ChatGPT Now Lets You Manipulate Math and Science Equations in Real Time
OpenAI's new Dynamic Visual Explanations feature brings interactive, adjustable modules to 70+ math and science topics in ChatGPT.
ChatGPT Now Lets You Manipulate Math and Science Equations in Real Time
Reading an explanation of the Pythagorean theorem is one thing. Dragging a slider to change the length of a triangle’s side and watching the hypotenuse update instantly is something else entirely. That second experience is now available directly inside ChatGPT.
On March 10, 2026, OpenAI launched Dynamic Visual Explanations, a feature that surfaces interactive visual modules when you ask ChatGPT about supported math and science topics. Rather than responding with text and a static formula, ChatGPT now presents a graphical module you can actively manipulate, adjusting variables and watching outcomes update in real time.
What It Actually Does
When you ask ChatGPT something like “What is a lens equation?” or “How do I find the area of a circle?”, you get the usual explanation, but now accompanied by an interactive module. Inputs are adjustable. Graphs respond immediately. The relationship between variables becomes something you can feel and test, rather than something you just read about.

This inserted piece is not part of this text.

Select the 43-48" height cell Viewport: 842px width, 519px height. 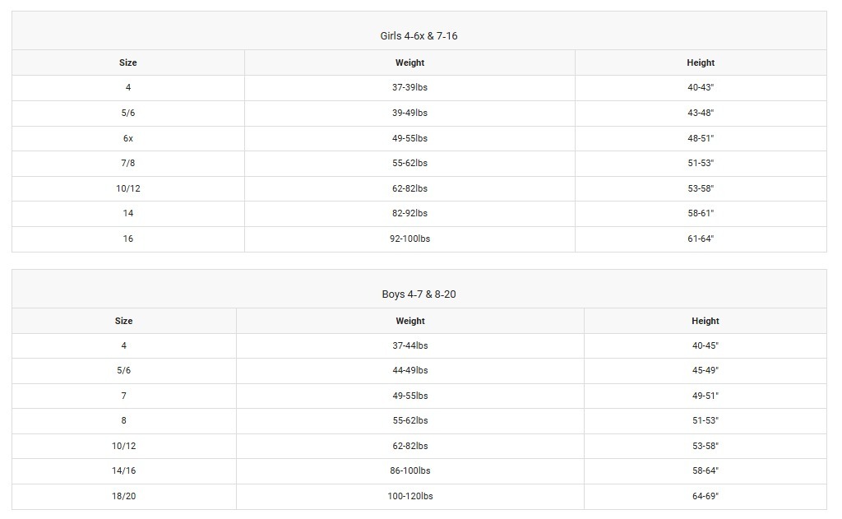pos(701,113)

The feature covers more than 70 concepts, weighted toward high school and introductory college material. The list includes the Pythagorean theorem, Ohm’s law, the ideal gas law (PV = nRT), Hooke’s law, compound interest, kinetic energy, the lens equation, Charles’ law, slope-intercept form, exponential decay, Coulomb’s law, and several dozen more. It is the kind of list that maps closely to the topics students find most abstract and most likely to appear on an exam they are already anxious about.
Why This Matters
More than 140 million people use ChatGPT each week to work through math and science topics. A Gallup survey found that more than half of U.S. adults say they struggle with math, and a significant number of parents report they do not feel confident helping their children with it. That context makes the scope of this feature more interesting than it might first appear. The target audience is not just students sitting alone with their homework. It includes parents trying to help at the kitchen table, and adults returning to concepts they never fully grasped the first time around.

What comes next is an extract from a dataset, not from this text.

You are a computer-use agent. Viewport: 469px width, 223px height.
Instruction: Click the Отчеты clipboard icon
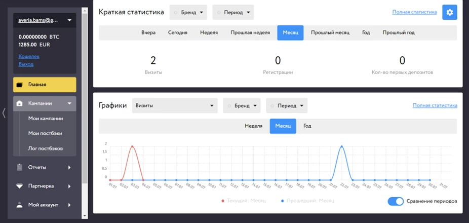tap(20, 167)
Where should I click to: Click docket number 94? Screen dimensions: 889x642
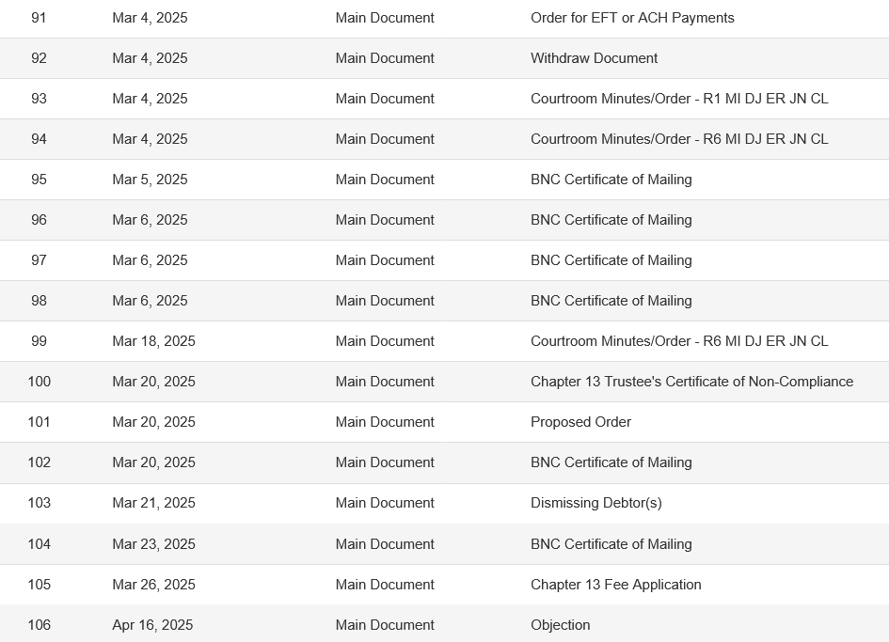(40, 139)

The feature is also notable for what it asks of the user. Rather than delivering an answer, it places you inside the concept. High school mathematics teacher Anjini Grover put it well: the feature “emphasizes conceptual understanding” and “doesn’t stop at the original question but actively prompts you to extend thinking and explore deeper connections.” That is a meaningfully different mode of engagement from asking ChatGPT to solve a problem for you.
How It Fits Into What ChatGPT Already Offers for Learning
This is not a standalone product. It builds on a thread of learning-focused features OpenAI has been adding over the past year. Study Mode, released last summer, was designed to guide students toward answers rather than hand them over directly. Quizzes help with recall and exam preparation. Dynamic Visual Explanations adds a third layer focused on conceptual understanding, the part that tends to get skipped when students are under time pressure.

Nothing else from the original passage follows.